From the line containing "This screenshot has height=847, width=1404." down to the last line of the entries, print each line exactly and leave the pictures out.
--------------------------------
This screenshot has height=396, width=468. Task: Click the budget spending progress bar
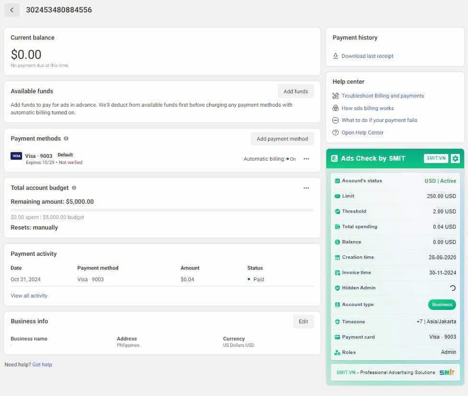(162, 210)
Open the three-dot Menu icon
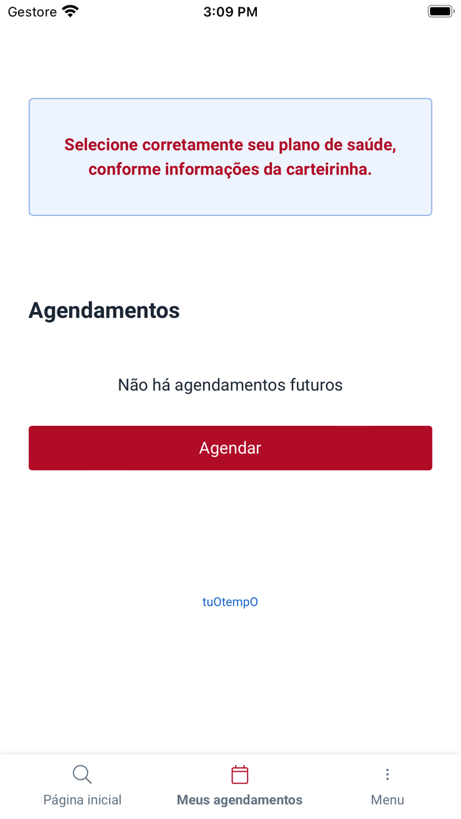Viewport: 461px width, 819px height. (387, 774)
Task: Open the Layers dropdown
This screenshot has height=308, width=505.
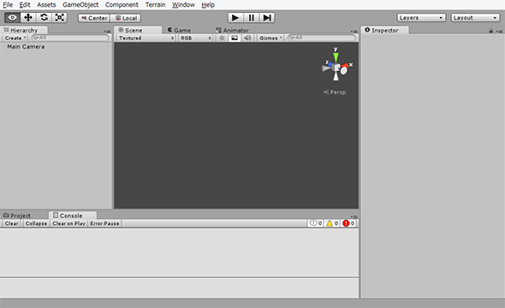Action: coord(421,18)
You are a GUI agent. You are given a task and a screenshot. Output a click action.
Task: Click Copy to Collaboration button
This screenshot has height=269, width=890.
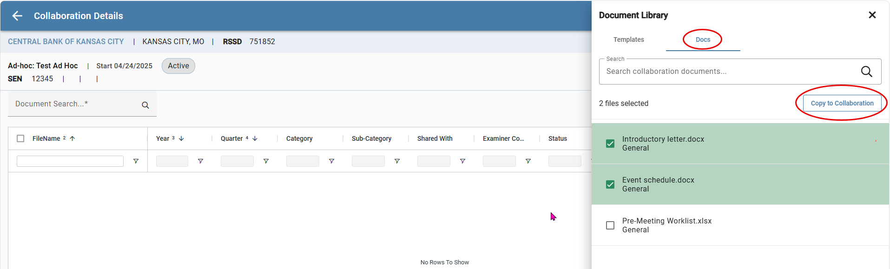[842, 103]
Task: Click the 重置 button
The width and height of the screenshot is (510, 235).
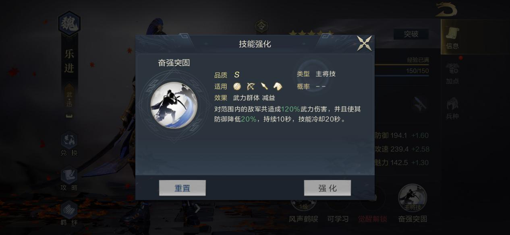Action: pos(182,188)
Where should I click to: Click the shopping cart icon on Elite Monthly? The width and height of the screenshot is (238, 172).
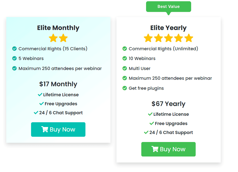coord(44,130)
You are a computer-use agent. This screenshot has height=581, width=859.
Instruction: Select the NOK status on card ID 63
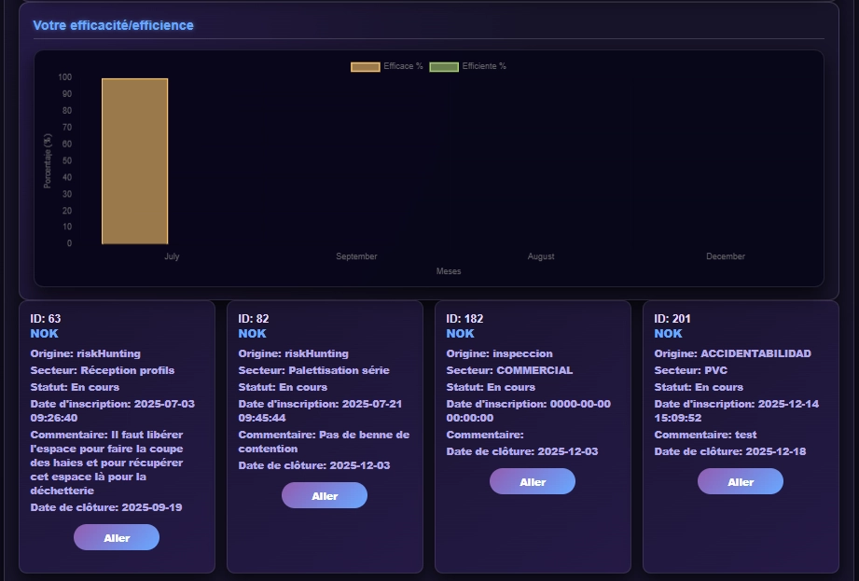tap(44, 334)
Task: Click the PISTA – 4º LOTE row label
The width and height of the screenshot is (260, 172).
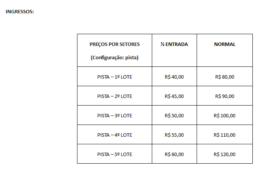Action: coord(115,135)
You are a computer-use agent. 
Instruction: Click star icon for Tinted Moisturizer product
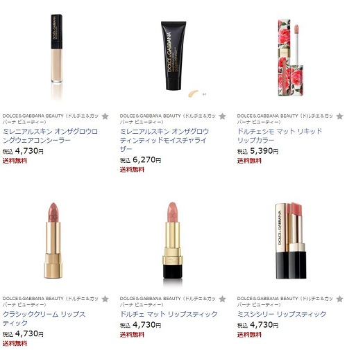222,116
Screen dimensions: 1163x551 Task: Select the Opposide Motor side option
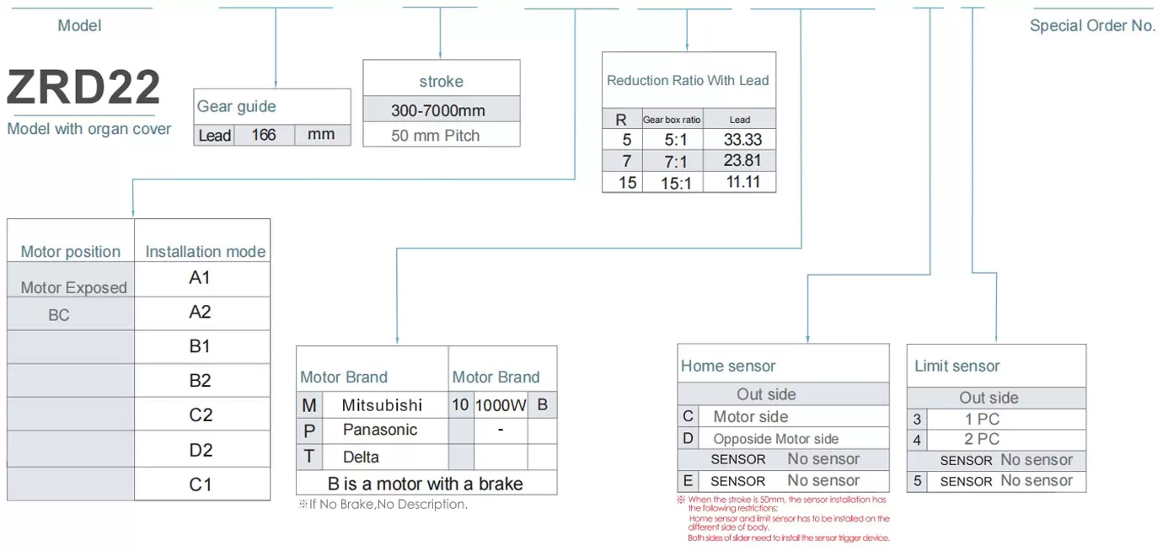(x=775, y=439)
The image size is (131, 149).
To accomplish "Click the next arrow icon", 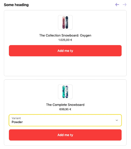I will click(124, 5).
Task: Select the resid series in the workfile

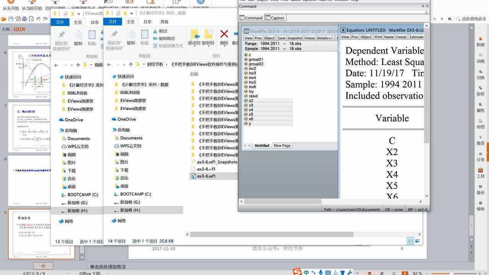Action: point(253,96)
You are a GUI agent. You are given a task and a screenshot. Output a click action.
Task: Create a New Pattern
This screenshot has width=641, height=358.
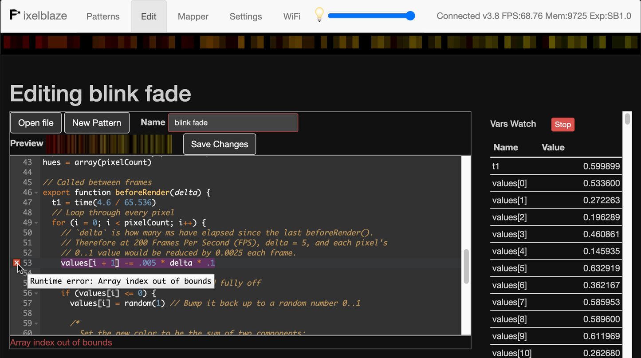[97, 123]
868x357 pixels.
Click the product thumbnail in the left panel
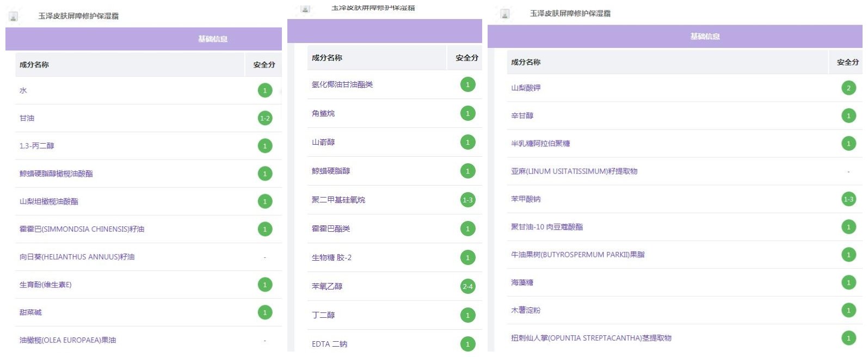tap(14, 16)
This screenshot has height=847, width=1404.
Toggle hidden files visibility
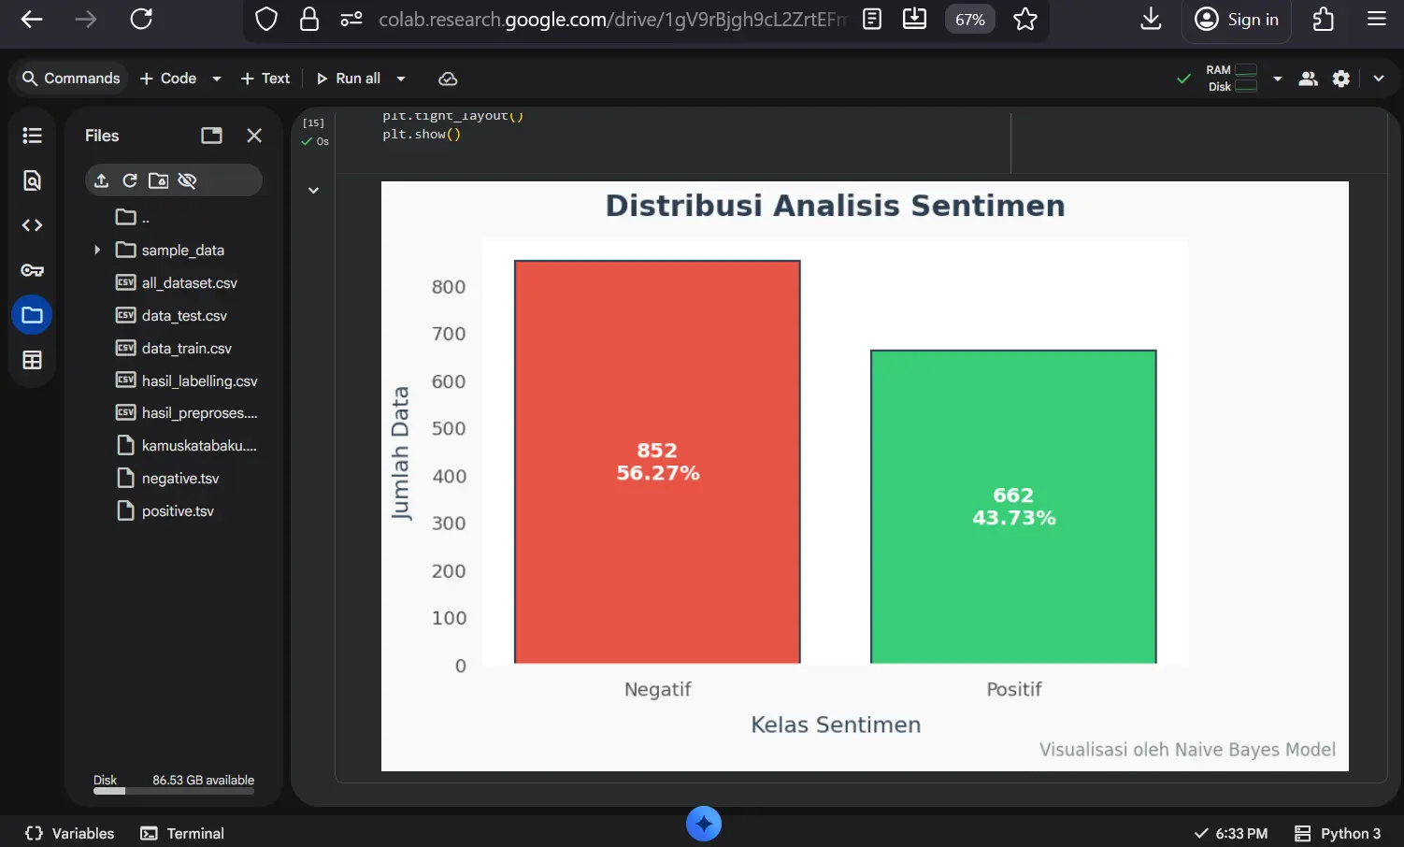188,180
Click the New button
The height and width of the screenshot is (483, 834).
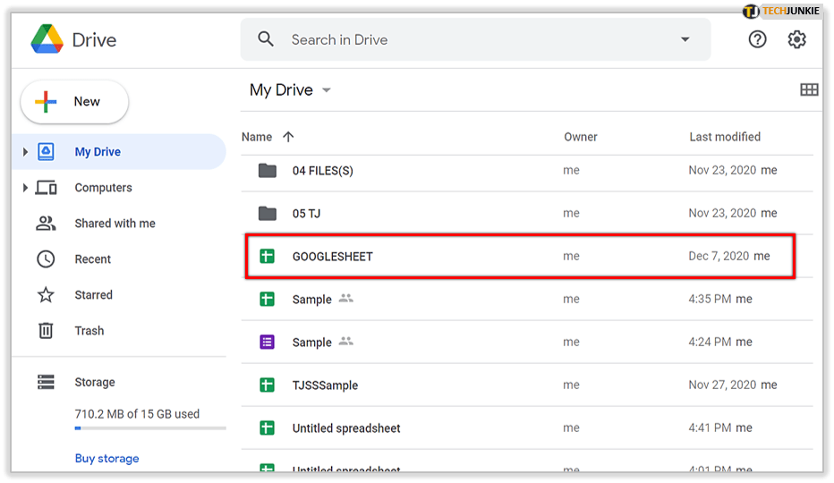coord(74,102)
--------------------------------
*Task answer:*
This screenshot has height=847, width=1404.
Toggle hidden files visibility
188,180
Click the New button
The height and width of the screenshot is (483, 834).
coord(74,102)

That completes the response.